Instead of only one regression line, now we get three, each with corresponding color. The legend has been automatically updated too.

Changing shapes

It’s generally not a good idea to represent information using only colors on a plot, as people perceive colors differently due to color blindness or other color vision differences. Therefore, in addition to color, we can also map species to the shape aesthetic.

ggplot(
        data = penguins,
        mapping = aes(x = flipper_length_mm, y = bill_length_mm, 
                      color = species, shape = species)
) +
        geom_point() + 
        geom_smooth(method = "lm")
`geom_smooth()` using formula = 'y ~ x'
Warning: Removed 2 rows containing non-finite outside the scale range
(`stat_smooth()`).
Warning: Removed 2 rows containing missing values or values outside the scale range
(`geom_point()`).

Improving the labels and the theme

Use the labs() function in a new layer. The default canvas theme is not the best, and we’d better replace it.

ggplot(
        data = penguins,
        mapping = aes(x = flipper_length_mm, y = bill_length_mm, 
                      color = species, shape = species)
) +
        geom_point() + 
        geom_smooth(method = "lm") + 
        labs(
                title = "Flipper and bill length",
                subtitle = "Dimensions for Adelie, Chinstrap and Gentoo Penguins at Palmer Station LTER",
                x = "Flipper length (mm)",
                y = "Bill length (mm)",
                color = "Penguin species",
                shape = "Penguin species"
        ) + 
        theme_bw()
`geom_smooth()` using formula = 'y ~ x'
Warning: Removed 2 rows containing non-finite outside the scale range
(`stat_smooth()`).
Warning: Removed 2 rows containing missing values or values outside the scale range
(`geom_point()`).

CautionCustomize it

Type theme_ and wait for auto-completion suggestions. Pick your favorite theme.

More customization

Use scale_color_manual() to specify colors manually. The values will be matched in order of the factor species, which is ordered alphabetically.

NoteRecall…

When a categorical variable (factor) is mapped to an aesthetic, ggplot will automatically assign a unique value of the aesthetic (here a unique color) to each unique level of the variable (each of the three species), a process known as scaling.
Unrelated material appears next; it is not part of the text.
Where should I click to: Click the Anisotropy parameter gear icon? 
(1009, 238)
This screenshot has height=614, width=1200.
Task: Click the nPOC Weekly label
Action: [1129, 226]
geom_point(size = 3, alpha = 0.8) adjusts the size and the transparency of points.

ggplot(
        data = penguins,
        mapping = aes(x = flipper_length_mm, y = bill_length_mm, 
                      color = species, shape = species)
) +
        geom_point(size = 3, alpha = 0.8) + 
        geom_smooth(method = "lm") + 
        labs(
                title = "Flipper and bill length",
                subtitle = "Dimensions for Adelie, Chinstrap and Gentoo Penguins at Palmer Station LTER",
                x = "Flipper length (mm)",
                y = "Bill length (mm)",
                color = "Penguin species",
                shape = "Penguin species"
        ) + 
        theme_bw() + 
        scale_color_manual(values = c("darkorange","purple","cyan4")) 
`geom_smooth()` using formula = 'y ~ x'
Warning: Removed 2 rows containing non-finite outside the scale range
(`stat_smooth()`).
Warning: Removed 2 rows containing missing values or values outside the scale range
(`geom_point()`).

CautionCustomize it

Pick your favorite colors. You may use the name with a suffix number or use the hex of the color.

"darkorange"
"darkorange1"
"darkorange2"
"darkorange3"
"darkorange4"
"#ff4e02"

Saving your plot!

First, save your painting in a variable called gg:

gg <- ggplot(
        data = penguins,
        mapping = aes(x = flipper_length_mm, y = bill_length_mm, 
                      color = species, shape = species)
) +
        geom_point(size = 3, alpha = 0.8) + 
        geom_smooth(method = "lm") + 
        labs(
                title = "Flipper and bill length",
                subtitle = "Dimensions for Adelie, Chinstrap and Gentoo Penguins at Palmer Station LTER",
                x = "Flipper length (mm)",
                y = "Bill length (mm)",
                color = "Penguin species",
                shape = "Penguin species"
        ) + 
        theme_bw() + 
        scale_color_manual(values = c("darkorange","purple","cyan4")) 
ggsave(
        filename = "my_ggplot.png",
        plot = gg
)
Saving 7 x 5 in image
`geom_smooth()` using formula = 'y ~ x'
Warning: Removed 2 rows containing non-finite outside the scale range
(`stat_smooth()`).
Warning: Removed 2 rows containing missing values or values outside the scale range
(`geom_point()`).

Some other plots

# install.packages("GGally")
library(GGally)
penguins %>%
  select(species, body_mass_g, ends_with("_mm")) %>% 
  GGally::ggpairs(aes(color = species)) +
  scale_colour_manual(values = c("darkorange","purple","cyan4")) +
  scale_fill_manual(values = c("darkorange","purple","cyan4")) + 
    theme_minimal()

References

  1. https://allisonhorst.github.io/palmerpenguins/articles/intro.html

  2. https://allisonhorst.github.io/palmerpenguins/articles/examples.html

  3. https://education.rstudio.com/blog/2020/07/palmerpenguins-cran/